The present invention aims to solve this drawback by making it possible to easily change the characteristics of the electromagnetic wave mode that interacts with an electron beam accompanied by cyclotron motion from the outside.

The present invention relates to a microwave electron tube in which an electron beam emitted from an electron gun undergoes cyclotron motion under the influence of a magnetic field and interacts with electromagnetic waves. It is characterized by being configured so that a part of it can slide on the inner wall. According to this invention, when electromagnetic waves are generated by a resonant circuit, the resonant frequency and Q characteristics can be changed. Also,
In the case of an electromagnetic wave transmission circuit, it is possible to change the transmission characteristics.

The details of this invention will be explained below with reference to the drawings.
Figure 1 shows the structure of the most typical gyromonotron, a microwave electron tube based on cyclotron resonance.
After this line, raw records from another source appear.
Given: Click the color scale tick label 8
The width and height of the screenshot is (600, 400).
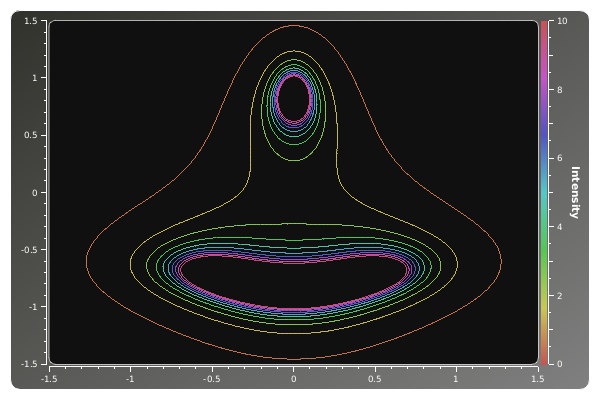Looking at the screenshot, I should pos(560,90).
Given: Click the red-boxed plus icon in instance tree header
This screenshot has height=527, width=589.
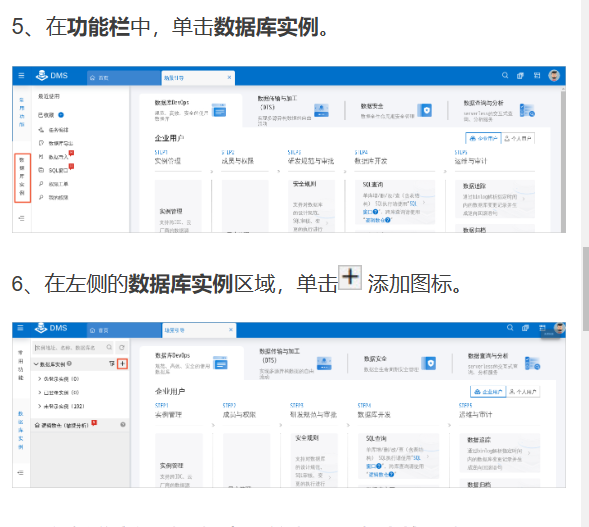Looking at the screenshot, I should coord(122,364).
In Figure 1, cathode 1
Electrons are emitted from the emitter surface 2 of. Cathode 1
is heated by applying heater power between the heater terminal 3 and the cathode terminal 4. Anode terminal 5 determines the potential of anode 6. The electric field between the cathode 1 and the anode 6 accelerates the thermionic electrons emitted from the emitter 2, and the control coil 7 determines the magnetic field applied to the emitter 2 so that the emitted electrons do not collide with the anode 6. It is bent by a magnetic field and begins to perform cyclotron motion. Further, the potential of the body 8 extracts electrons undergoing cyclotron motion, allowing them to proceed to the region of the drift tube 9. Furthermore, since the magnetic field applied by the main coil 10 gradually becomes stronger, the electrons are adiabatically compressed and the energy of their swirling motion increases. Of course, the body 8, anode terminal 5, cathode terminal 4, and heater terminal 3 are each insulated by alumina ceramic (Al ₂ O ₃ ), glass, or the like. The electrons that have reached the drift tube 9 pass through the aperture type resonator 11 while performing stable cyclotron motion due to the uniform magnetic field created by the main coil 10. Here main coil 1
When the cyclotron frequency of electrons due to the magnetic field created by 0 and the resonant frequency of the aperture resonator 11 are determined to satisfy the cyclotron resonance condition, the electrons moving in the cyclotron and the resonant frequency of the aperture resonator 11 are excited. It interacts with electromagnetic waves that can be used. At this time, when the electromagnetic wave energy stored in the aperture type resonator 11 becomes greater than the kinetic energy lost from the electrons, an oscillation phenomenon occurs. Such electromagnetic waves flow into the collector 13 through the eyeless 12. The inside of the collector 13 is an electromagnetic wave transmission circuit, and the electromagnetic waves are taken out to the outside through a ceramic window 14 provided for vacuum tightness. On the other hand, electrons that have lost their energy due to interaction with electromagnetic waves also enter the collector 13 through the eyeless 12, but since they are released from being focused by the magnetic field of the main coil 10, It gets caught in the inner wall and generates heat. The outer wall of the collector 13 allows the cooling medium flowing from the water cooling port 15 to pass through the cooling channel 16.
It spreads heat. Heat is then radiated to the outside via this cooling medium. In this example, there is a cooling channel 17 on the body side as well, so that heat generated on the body side can be radiated.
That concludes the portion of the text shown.